Prior to the invasion of Iraq, noted humanitarian Rupert Murdoch suggested that one fantastic result of the war would be oil at $20 a barrel. Quite aside from being about as bare-knuckled an expression possible of the deep immorality of the war — an absence of hypocrisy usually held to be ‘refreshing’ by those not in its cross-hairs — it is also as prime an example of the cackhandedness of those who counted on a ‘nice little war’. Oil is currently standing at $46 a barrel and it isn’t coming down anytime soon. The continued occupation has called out insurgents of a wide variety of motives from both the Iraqis themselves and from surrounding countries. The US- sponsored Government has, in the past weeks, reintroduced the death penalty for ‘crimes threatening national security’; banned Al-Jazeera; issued arrest warrants for former US-favoured leader Ahmed Chalibai (on real or spurious charges — who knows?); attacked — with unknown civilian casualties — its own cities and people; and is possibly using torture. The US is devoid of an exit strategy, its low personnel, hi-tech army is overstretched by the commitment, and Guantanamo Bay and Abu Ghraib has not only taken the US to its lowest level of trust in the Islamic world, but has put permanent distance between itself and its allies. Inquiries in the UK and Australia have established that politicised and compliant intelligence services fed the Bush, Blair and Howard Governments what they wanted to hear. This has, incredibly, let these Governments off the hook since it is now clear that they ignored evidence to the contrary — such as that of former UN inspector Scott Ritter — that there were no WMD.

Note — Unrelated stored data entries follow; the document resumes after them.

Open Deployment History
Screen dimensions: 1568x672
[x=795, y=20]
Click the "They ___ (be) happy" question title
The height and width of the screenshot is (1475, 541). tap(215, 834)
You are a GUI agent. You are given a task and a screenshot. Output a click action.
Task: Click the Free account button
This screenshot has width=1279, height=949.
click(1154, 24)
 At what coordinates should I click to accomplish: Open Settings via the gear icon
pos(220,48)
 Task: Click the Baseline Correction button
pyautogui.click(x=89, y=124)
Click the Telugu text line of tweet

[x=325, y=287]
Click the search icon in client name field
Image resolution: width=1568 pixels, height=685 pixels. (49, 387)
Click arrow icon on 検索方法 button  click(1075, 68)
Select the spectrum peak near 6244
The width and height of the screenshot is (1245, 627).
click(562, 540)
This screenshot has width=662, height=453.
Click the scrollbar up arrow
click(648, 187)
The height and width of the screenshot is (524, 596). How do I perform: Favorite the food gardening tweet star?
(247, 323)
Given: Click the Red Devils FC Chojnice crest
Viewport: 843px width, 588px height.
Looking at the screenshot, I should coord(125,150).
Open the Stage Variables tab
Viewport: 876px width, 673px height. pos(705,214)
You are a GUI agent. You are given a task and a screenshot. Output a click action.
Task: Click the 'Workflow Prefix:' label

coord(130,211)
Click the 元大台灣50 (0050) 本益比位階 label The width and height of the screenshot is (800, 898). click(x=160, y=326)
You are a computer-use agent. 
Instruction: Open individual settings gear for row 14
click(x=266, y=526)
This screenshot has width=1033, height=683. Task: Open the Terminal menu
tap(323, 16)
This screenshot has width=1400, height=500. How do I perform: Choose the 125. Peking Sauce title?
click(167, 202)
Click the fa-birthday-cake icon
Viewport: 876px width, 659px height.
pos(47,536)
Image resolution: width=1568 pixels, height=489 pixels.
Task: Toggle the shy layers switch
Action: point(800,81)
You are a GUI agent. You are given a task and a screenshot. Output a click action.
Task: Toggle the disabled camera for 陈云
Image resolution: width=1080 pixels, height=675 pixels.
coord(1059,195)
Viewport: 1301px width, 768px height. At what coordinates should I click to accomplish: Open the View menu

It is a political failure of the first order, but that would not of itself be a condemnation if the cause had been just. More crucially, it was a crime and a moral disaster. But of what does that moral disaster consist?

The most serious argument — for those on the Left — in favour of the Iraq invasion has been put by old anti-war activists (and current and ex-Maoists) Albert Langer and Barry York, who argue that, whatever the mix of motives and however much past US administrations have been complicit in the rule of Saddam Hussein, the net effect of the invasion and occupation will be to give history a nudge forward. The Iraq assembly may well be a US-dominated puppet, but it will have a parliamentary form and the apparatus of bourgeois democracy missing from Saddam’s dictatorship. The proponents of such an argument cheerfully acknowledge that it is opportunistic, and is no template for a general philosophy of America’s role in the world — they would not presumably support a similar action against the increasingly repressive regime of Cuba, for example — but point out that the revolutionary Left has never been overly concerned about abstract principles of action. Where exactly does the objection to that lie?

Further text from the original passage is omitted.